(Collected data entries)
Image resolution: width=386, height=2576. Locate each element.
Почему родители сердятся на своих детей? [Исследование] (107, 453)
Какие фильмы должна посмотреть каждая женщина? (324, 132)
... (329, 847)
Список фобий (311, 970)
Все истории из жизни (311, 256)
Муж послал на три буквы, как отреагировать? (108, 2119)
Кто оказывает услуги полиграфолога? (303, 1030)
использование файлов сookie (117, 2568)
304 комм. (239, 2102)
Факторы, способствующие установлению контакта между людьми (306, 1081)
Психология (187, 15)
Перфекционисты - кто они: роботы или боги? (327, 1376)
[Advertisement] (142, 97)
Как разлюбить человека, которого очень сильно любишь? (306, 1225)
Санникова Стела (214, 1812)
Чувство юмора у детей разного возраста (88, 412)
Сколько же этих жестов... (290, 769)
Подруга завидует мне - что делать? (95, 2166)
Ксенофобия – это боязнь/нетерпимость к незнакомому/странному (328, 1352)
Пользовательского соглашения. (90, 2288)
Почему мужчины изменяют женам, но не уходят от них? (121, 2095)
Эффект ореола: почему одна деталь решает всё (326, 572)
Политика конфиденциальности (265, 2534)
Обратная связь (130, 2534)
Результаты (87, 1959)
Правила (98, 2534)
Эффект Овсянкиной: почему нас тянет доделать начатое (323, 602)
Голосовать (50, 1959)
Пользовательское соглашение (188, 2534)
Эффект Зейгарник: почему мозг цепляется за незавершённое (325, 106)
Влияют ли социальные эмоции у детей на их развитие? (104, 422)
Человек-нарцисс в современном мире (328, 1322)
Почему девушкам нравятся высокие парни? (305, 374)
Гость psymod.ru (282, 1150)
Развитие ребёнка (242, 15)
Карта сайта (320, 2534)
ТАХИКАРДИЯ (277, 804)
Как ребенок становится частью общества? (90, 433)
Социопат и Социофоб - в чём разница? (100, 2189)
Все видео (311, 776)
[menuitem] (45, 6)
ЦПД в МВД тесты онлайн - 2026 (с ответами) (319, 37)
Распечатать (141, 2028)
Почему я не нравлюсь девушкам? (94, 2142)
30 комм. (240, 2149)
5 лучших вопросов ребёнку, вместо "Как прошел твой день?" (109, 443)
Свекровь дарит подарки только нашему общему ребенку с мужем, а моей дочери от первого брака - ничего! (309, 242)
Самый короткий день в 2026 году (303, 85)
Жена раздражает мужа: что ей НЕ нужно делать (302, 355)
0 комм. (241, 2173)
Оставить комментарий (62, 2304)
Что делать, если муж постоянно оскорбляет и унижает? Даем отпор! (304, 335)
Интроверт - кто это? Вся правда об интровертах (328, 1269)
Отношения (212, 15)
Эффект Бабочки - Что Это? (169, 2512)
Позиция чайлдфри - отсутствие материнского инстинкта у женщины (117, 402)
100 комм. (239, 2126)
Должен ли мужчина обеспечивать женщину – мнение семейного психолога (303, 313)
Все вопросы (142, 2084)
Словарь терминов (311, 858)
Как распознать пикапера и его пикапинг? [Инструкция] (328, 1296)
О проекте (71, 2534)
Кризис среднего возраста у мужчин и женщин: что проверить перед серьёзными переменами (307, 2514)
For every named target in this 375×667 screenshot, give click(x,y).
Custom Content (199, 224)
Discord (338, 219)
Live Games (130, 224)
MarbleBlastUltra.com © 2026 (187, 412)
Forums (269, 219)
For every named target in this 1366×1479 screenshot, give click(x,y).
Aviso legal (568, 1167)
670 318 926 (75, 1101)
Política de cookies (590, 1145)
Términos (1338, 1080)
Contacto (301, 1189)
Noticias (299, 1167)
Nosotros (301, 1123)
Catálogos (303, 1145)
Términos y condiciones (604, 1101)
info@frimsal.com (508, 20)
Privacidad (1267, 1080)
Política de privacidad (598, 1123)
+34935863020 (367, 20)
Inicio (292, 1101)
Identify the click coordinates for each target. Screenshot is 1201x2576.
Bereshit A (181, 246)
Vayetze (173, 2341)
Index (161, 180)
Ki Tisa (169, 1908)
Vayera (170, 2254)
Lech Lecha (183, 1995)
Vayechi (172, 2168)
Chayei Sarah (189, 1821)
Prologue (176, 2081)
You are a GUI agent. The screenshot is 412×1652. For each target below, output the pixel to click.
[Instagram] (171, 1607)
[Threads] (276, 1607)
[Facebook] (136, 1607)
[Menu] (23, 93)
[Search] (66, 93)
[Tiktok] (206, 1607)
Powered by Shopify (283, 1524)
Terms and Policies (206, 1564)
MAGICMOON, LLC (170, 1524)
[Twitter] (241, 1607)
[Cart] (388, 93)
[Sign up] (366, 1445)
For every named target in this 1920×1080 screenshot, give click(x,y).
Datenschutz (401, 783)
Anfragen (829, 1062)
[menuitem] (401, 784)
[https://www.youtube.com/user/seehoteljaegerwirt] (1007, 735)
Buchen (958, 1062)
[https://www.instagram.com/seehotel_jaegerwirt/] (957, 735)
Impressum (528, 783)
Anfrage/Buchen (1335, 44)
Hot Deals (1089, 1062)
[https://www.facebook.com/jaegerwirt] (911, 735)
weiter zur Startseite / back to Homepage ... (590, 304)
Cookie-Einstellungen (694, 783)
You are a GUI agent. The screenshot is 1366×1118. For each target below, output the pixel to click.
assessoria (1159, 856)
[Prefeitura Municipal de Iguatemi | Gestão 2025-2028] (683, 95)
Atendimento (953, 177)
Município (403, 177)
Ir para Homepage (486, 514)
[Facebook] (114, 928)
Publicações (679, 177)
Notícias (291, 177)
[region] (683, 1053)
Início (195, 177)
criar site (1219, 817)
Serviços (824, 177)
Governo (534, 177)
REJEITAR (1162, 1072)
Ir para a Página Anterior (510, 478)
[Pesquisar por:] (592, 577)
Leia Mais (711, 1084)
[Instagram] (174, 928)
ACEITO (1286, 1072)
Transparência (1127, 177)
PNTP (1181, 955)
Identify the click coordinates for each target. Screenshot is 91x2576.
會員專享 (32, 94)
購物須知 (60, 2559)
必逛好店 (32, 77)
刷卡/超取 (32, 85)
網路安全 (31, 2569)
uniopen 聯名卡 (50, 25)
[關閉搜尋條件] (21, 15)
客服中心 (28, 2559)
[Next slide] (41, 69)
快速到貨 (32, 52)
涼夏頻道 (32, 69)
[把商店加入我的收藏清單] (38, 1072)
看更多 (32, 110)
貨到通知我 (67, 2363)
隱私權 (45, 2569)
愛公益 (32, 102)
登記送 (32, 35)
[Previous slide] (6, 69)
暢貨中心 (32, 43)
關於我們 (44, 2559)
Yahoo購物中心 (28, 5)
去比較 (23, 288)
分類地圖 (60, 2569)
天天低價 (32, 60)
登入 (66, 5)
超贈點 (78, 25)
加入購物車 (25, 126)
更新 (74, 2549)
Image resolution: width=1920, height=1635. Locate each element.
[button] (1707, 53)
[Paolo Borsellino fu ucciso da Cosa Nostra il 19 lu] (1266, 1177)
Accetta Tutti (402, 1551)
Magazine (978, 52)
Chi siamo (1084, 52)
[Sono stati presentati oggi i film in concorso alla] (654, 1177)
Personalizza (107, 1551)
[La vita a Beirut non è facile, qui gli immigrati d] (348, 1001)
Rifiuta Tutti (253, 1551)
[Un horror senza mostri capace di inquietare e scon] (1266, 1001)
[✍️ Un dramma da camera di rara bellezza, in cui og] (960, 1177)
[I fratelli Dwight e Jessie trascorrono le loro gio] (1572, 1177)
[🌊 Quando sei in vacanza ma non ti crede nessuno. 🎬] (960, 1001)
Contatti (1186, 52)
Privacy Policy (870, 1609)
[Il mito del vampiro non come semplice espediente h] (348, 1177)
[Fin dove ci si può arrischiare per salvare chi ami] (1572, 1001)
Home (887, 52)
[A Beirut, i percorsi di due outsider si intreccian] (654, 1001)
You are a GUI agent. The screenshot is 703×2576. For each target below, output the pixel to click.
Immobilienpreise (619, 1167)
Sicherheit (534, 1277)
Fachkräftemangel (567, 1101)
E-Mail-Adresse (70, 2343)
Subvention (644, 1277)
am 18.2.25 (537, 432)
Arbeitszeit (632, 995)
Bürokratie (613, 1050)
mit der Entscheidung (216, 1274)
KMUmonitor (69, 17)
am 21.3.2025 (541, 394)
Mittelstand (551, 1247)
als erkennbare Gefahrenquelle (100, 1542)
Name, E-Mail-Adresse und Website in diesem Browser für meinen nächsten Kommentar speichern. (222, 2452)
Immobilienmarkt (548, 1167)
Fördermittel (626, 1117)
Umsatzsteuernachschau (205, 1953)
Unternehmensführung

— Exercise brief —
Return only the lines between the one holding "Правила (98, 2534)" and the one holding "Оставить комментарий (62, 2304)", inclusive, exactly as they appear above.

— Answer to this task —
Правила (98, 2534)
Эффект Овсянкиной: почему нас тянет доделать начатое (323, 602)
Голосовать (50, 1959)
Пользовательское соглашение (188, 2534)
Эффект Зейгарник: почему мозг цепляется за незавершённое (325, 106)
Влияют ли социальные эмоции у детей на их развитие? (104, 422)
Человек-нарцисс в современном мире (328, 1322)
Почему девушкам нравятся высокие парни? (305, 374)
Гость psymod.ru (282, 1150)
Развитие ребёнка (242, 15)
Карта сайта (320, 2534)
ТАХИКАРДИЯ (277, 804)
Как ребенок становится частью общества? (90, 433)
Социопат и Социофоб - в чём разница? (100, 2189)
Все видео (311, 776)
[menuitem] (45, 6)
ЦПД в МВД тесты онлайн - 2026 (с ответами) (319, 37)
Распечатать (141, 2028)
Почему я не нравлюсь девушкам? (94, 2142)
30 комм. (240, 2149)
5 лучших вопросов ребёнку, вместо "Как прошел твой день?" (109, 443)
Свекровь дарит подарки только нашему общему ребенку с мужем, а моей дочери от первого брака - ничего! (309, 242)
Самый короткий день в 2026 году (303, 85)
Жена раздражает мужа: что ей НЕ нужно делать (302, 355)
0 комм. (241, 2173)
Оставить комментарий (62, 2304)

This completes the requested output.